MATH4SL Data Mining, Inference and Prediction
Recent years have witnessed in explosion in the quantity and variety of different data available, creating computational, mathematical and statistical challenges. The tools being developed to understand these data blur the boundaries between different disciplines. The goal of this paper is to provide an introduction to these tools, or more correctly, to the concepts and mathematics underlying them.
The paper will be built on a selection of topics from chapters 3-7 & 11 of
Hastie, T., Tibshirani, R. and Friedman, J. (2001) The Elements of Statistical Learning, Data mining, Inference and Prediction. Springer.
which can be downloaded for free from here.

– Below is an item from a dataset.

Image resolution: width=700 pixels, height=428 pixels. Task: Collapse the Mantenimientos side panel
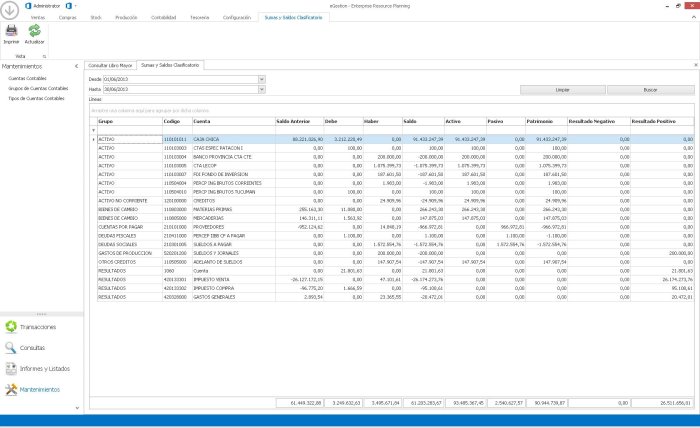(x=74, y=66)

We will also discuss neural networks, PAC learning and dimension reduction (material taken from various sources). A provisional list of topics
- Introduction and background
- Linear models
- Linear classifiers
- Basis expansions and regularisation
- Kernel Methods
- Neural networks
- Model assessment and selection (statistical learning)
- PAC learning
- Dimension reduction and concentration inequalities
This paper is designed primarily for mathematicians who may, or may not, have much formal training in statistics or probability, beyond what you might find in a 1st year paper. Some experience with programming, and particularly R, will help you make use of the techniques introduced in the paper, but it is not required.
Prof David Bryant, Mathematics and Statistics, Room 514.
Two written assignments (which I plan on making available as soon as possible), each worth 20% of the grade. One 3 hour exam which will be worth 60% of the grade.
There will be (a maximum of) 20 one hour lectures, starting in week two of the semester, and finishing in week 39. There will be no lectures in week 34 (week before break).
Some of these lectures will be held in a computer lab, and may need to be rescheduled because of that (we’ll let you know).
- The text by Hastie et al, and a companion (more statistical, less mathematical) book Introduction to Statistical Learning by James, Tibshirani and Hastie. Google can help you find full solutions for the exercises.
- There are slides and videos on this material available from the book website.
- There are buckets of online texts and books available.
THE BIG PROBLEM
You have an unknown function f that takes inputs X and returns outputs Y. (e.g. X = email, Y = spam or not spam)
You are given a training sample (X1,Y1), …, (Xn,Yn), where each Yi = f(Xi) with possible noise/error.
Can you predict f(X) for future values of X?